Required tasks =>
1 - According to the TransformerEngine Sequential page, how does the container treat non-fusible torch.nn.Module modules?
2 - Write the part of the TransformerEngine Sequential reference page that comes after its last line.

Text provided =>
Implementation:NVIDIA TransformerEngine Ops Sequential
| Field | Value |
|---|---|
| Sources | TransformerEngine |
| Domains | Deep_Learning, PyTorch, Optimization |
| Last Updated | 2026-02-07 14:00 GMT |
Overview
Drop-in replacement for torch.nn.Sequential with support for automatic operation fusion across groups of FusibleOperation modules.
Description
Sequential is a container that groups consecutive FusibleOperation modules into OperationFuser groups. These groups can then apply forward and backward fusion patterns (e.g., ForwardLinearBiasActivation, BackwardLinearAdd) to reduce kernel launches and memory traffic. Non-fusible torch.nn.Module modules are treated as opaque blocks between fusible groups. The container supports standard Python sequence operations (__getitem__, __setitem__, __delitem__, append, extend, insert, pop).
Usage
Use as a drop-in replacement for torch.nn.Sequential when building models with FusibleOperation modules that benefit from automatic fusion.
Code Reference
Source Location
- Repository
NVIDIA/TransformerEngine- File
transformer_engine/pytorch/ops/sequential.py- Lines
- 1--198
Signature
class Sequential(torch.nn.Module):
def __init__(self, *args: FusibleOperation | torch.nn.Module) -> None: ...
def forward(self, input: torch.Tensor, *extra_inputs: torch.Tensor) -> torch.Tensor | tuple: ...
def append(self, module) -> Sequential: ...

Collected data
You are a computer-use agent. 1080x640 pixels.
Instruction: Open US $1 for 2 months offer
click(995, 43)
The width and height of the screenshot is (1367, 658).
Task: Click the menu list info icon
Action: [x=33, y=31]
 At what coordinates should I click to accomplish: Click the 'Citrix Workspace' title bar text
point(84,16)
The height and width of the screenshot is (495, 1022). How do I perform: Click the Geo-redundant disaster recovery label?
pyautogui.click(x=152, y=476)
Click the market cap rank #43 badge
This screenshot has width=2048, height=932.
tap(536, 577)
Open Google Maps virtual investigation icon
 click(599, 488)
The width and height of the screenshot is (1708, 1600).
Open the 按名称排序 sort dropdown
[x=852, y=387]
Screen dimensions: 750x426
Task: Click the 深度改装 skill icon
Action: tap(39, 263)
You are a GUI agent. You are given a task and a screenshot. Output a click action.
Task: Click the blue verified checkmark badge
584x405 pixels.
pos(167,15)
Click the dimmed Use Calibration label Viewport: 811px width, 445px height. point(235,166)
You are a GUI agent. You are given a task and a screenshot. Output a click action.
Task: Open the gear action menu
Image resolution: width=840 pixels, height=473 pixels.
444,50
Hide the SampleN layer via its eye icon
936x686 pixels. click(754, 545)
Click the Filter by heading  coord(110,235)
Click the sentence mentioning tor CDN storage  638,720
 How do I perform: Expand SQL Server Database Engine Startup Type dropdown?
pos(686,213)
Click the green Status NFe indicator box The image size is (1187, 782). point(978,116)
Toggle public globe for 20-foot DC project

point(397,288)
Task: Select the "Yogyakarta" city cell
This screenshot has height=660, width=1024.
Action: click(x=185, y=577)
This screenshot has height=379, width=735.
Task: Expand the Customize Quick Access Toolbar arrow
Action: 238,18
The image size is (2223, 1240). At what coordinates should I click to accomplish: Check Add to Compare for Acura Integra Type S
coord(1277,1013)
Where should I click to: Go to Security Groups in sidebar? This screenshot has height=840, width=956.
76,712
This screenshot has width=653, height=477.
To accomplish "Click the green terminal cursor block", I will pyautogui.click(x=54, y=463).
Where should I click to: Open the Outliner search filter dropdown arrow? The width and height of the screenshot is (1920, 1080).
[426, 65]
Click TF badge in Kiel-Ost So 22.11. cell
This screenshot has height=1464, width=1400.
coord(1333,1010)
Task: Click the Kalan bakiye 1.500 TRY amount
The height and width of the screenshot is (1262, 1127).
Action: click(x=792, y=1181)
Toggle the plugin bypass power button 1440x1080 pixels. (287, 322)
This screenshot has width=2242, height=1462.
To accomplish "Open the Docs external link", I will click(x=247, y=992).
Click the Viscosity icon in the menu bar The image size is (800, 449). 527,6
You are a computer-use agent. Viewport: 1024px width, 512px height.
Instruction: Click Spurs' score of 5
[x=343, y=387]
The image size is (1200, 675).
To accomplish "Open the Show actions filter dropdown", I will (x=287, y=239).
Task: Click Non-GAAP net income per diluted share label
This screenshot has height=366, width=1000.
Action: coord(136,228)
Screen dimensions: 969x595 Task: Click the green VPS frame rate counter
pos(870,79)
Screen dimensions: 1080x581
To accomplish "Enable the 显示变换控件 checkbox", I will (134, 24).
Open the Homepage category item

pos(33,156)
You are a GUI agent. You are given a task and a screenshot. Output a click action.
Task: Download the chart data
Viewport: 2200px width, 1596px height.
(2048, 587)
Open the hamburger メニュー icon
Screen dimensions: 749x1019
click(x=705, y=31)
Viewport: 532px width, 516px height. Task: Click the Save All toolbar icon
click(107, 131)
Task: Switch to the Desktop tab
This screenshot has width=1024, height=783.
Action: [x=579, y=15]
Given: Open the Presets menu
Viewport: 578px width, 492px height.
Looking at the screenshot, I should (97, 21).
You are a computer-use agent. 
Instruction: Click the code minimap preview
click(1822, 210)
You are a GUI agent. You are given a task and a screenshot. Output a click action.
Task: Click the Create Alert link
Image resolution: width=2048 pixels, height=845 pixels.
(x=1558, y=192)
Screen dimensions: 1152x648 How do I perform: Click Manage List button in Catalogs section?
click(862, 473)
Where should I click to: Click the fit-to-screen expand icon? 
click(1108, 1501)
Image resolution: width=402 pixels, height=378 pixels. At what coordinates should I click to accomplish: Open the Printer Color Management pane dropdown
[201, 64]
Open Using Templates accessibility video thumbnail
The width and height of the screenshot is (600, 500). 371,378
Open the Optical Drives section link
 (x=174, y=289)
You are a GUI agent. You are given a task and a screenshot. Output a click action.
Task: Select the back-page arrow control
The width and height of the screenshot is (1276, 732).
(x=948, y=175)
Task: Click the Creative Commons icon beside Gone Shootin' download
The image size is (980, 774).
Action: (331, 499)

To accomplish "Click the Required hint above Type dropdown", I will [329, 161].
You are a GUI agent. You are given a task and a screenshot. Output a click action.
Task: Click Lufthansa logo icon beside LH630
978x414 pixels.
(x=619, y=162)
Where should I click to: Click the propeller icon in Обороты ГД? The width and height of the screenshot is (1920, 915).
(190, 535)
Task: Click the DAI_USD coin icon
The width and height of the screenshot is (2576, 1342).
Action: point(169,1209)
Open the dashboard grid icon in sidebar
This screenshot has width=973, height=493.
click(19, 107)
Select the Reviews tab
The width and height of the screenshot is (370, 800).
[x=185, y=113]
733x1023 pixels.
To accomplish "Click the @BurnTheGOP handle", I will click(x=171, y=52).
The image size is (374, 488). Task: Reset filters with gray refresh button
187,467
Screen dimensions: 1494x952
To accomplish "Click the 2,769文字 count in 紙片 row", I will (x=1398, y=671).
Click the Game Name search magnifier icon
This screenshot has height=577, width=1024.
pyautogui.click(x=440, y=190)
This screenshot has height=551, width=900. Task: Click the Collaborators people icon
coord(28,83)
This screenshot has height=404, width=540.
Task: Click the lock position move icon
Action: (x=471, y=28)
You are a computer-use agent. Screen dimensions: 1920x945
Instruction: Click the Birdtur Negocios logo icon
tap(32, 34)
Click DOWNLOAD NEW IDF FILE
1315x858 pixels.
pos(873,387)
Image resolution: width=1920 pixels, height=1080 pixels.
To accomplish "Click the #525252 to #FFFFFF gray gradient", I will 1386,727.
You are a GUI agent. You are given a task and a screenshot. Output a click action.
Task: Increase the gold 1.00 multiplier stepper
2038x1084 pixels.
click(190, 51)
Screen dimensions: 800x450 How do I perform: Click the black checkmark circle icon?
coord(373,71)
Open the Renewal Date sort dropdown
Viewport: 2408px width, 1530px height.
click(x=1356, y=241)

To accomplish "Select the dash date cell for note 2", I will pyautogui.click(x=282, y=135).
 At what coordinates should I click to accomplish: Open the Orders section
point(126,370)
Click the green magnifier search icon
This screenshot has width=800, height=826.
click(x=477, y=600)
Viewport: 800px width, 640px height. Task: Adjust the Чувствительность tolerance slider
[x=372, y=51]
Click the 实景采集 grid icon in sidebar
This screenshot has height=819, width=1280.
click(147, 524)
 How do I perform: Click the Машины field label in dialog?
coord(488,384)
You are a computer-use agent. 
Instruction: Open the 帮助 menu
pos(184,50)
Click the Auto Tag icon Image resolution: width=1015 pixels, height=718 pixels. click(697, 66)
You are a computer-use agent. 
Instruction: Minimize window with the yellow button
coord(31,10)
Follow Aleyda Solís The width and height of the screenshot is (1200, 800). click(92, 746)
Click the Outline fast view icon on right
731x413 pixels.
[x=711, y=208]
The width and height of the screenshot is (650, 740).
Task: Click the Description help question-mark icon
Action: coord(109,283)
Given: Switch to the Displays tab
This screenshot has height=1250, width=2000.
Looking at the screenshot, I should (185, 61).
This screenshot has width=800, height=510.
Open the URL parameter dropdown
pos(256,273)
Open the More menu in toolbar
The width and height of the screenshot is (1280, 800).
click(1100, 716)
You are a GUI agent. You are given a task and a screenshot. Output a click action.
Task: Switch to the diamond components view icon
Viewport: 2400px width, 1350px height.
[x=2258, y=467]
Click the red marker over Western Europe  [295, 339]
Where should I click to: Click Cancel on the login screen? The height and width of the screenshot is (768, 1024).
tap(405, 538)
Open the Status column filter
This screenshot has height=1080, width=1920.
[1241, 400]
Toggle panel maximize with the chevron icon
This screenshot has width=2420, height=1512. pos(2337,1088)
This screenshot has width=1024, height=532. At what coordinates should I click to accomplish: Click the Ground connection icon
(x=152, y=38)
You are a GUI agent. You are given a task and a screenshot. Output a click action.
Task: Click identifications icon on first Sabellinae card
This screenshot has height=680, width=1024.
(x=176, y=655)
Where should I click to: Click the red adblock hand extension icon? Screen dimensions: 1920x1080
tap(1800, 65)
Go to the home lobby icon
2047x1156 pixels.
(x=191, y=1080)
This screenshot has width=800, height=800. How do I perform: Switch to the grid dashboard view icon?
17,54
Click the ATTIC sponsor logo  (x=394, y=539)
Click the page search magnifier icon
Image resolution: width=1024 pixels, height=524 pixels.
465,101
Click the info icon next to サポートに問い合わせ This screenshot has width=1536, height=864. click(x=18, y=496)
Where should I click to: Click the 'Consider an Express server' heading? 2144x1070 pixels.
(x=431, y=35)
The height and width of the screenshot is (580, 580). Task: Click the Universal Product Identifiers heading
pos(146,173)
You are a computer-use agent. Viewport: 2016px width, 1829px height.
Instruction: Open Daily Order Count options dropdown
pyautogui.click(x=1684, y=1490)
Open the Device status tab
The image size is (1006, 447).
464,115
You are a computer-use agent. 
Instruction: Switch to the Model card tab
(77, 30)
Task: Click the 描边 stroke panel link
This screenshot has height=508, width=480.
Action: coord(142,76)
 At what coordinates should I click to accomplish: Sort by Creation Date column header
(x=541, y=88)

Task results =>
1 - They are treated as opaque blocks between fusible groups.

2 -
def extend(self, modules) -> Sequential: ...
def insert(self, idx, module) -> Sequential: ...
def pop(self, idx) -> torch.nn.Module: ...
Import
from transformer_engine.pytorch.ops.sequential import Sequential
I/O Contract
Inputs
| Name | Type | Required | Description |
|---|---|---|---|
| input | torch.Tensor | Yes | Primary input tensor |
| extra_inputs | torch.Tensor | No | Additional tensors consumed by operations with num_extra_inputs > 0
|
Outputs
| Name | Type | Description |
|---|---|---|
| output | torch.Tensor or tuple | Output tensor, or tuple of (output, *extra_outputs) if any operation produces extra outputs |
Usage Examples
from transformer_engine.pytorch.ops.sequential import Sequential
from transformer_engine.pytorch.ops.basic import RMSNorm, MakeExtraOutput, AddExtraInput
from transformer_engine.pytorch.ops.linear import Linear
model = Sequential(
MakeExtraOutput(), # Branch for residual
RMSNorm(4096),
Linear(4096, 4096),
AddExtraInput(), # Residual add
)
output = model(input_tensor)